TASK 1: Can you shorten the paragraph in the Sudan passage that begins "Egypt views the SAF" while keeping its main facts?
TASK 2: Write the next part of the passage on the Quad and Sudan's war, starting after its final sentence.

READING PASSAGE:
He noted that members of the Quad have not taken steps to fulfil the agreed commitments.

Indeed, while the Quad is the only group that has leverage over Sudan’s factions, their diverging goals currently make it challenging to bring an end to the violence.

Egypt views the SAF as essential for maintaining Sudan’s territorial unity and stability along the Nile valley. For Egypt, a west dominated by the RSF poses significant strategic concerns, and fragmentation in Sudan could lead to further instability extending from Chad to the Red Sea.

Although there are reports Egypt has provided military equipment to the SAF, Cairo states its backing is mostly in the diplomatic realm. In the past, Egypt acknowledged its commitment to “supporting the capabilities of the Sudanese army” and sees upholding the Sudanese army’s authority as critical for aligning with its own military-centred state architecture.

“El-Fasher should be read as a validation of an RSF war economy and supply chain in which Emirati networks are central. It doesn’t mean the UAE owns Hemedti, but an RSF-run Darfur increases Abu Dhabi’s leverage over gold, cross-border corridors, and the western flank of the Red Sea,” Andreas Krieg, associate professor at Kings College London, told The New Arab.

DATA EXCERPT:
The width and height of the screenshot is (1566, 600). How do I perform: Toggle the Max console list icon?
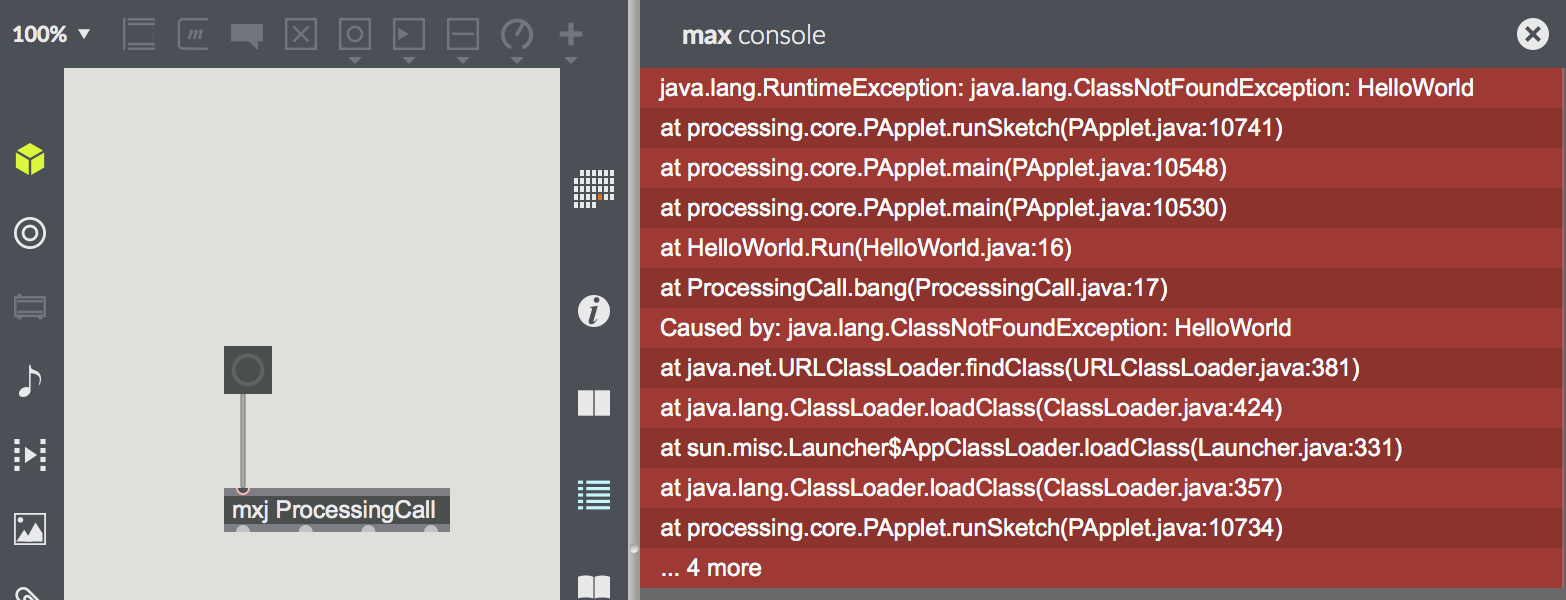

TASK ANSWER 1: Egypt considers the SAF key to Sudan's territorial unity and to stability along the Nile valley. It sees an RSF-dominated west as a major strategic concern and fears Sudan's fragmentation could spread instability from Chad to the Red Sea.

TASK ANSWER 2:
“This is part of what I call Abu Dhabi’s ‘Axis of Secessionists’, a strategy that wins by not being defeated, keeping allies resourced and corridors open, and converting time into leverage.”

Dr Krieg also noted that Egypt occupies a mirror position to Abu Dhabi, having staked its interests on the army’s survival.

“A de facto partition is not Egypt’s preference, since fragile borders, armed economies and Russian or Emirati footprints in Darfur are all headaches, but it may be seen as the lesser evil if the alternative is an RSF march on Khartoum.”

Maxar before and after satellite imagery of the ground scaring of a neighborhood complex in Al Fasher
There is emerging evidence of the systematic killing of as many as 2,000 civilians in El-Fasher by the RSF. [Getty]

Saudi Arabia and the United States have tried to steer between these poles, mediating talks in Jeddah and urging restraint, but their influence has waned as both Sudanese factions harden their positions.

Without coherence inside the Quad, the roadmap risks becoming a diplomatic mirage.

“So long as the RSF can hold Darfur and monetise it through gold and cross-border trade, Emirati influence there is self-reinforcing," said Dr Krieg.

"The Quad can still matter, if it acts in concert, by raising the cost of rearmament and turning those same Emirati channels from ones that sustain the RSF into ones that restrain it.”

Riyadh and Washington now face a difficult balancing act: how to maintain the Quad as a credible framework while reining in or mediating their Gulf partner’s unilateralism.

Many analysts argue that unless the UAE curbs material support to the RSF, any ceasefire will be meaningless. For now, the Quad’s unity is more rhetorical than anything substantial.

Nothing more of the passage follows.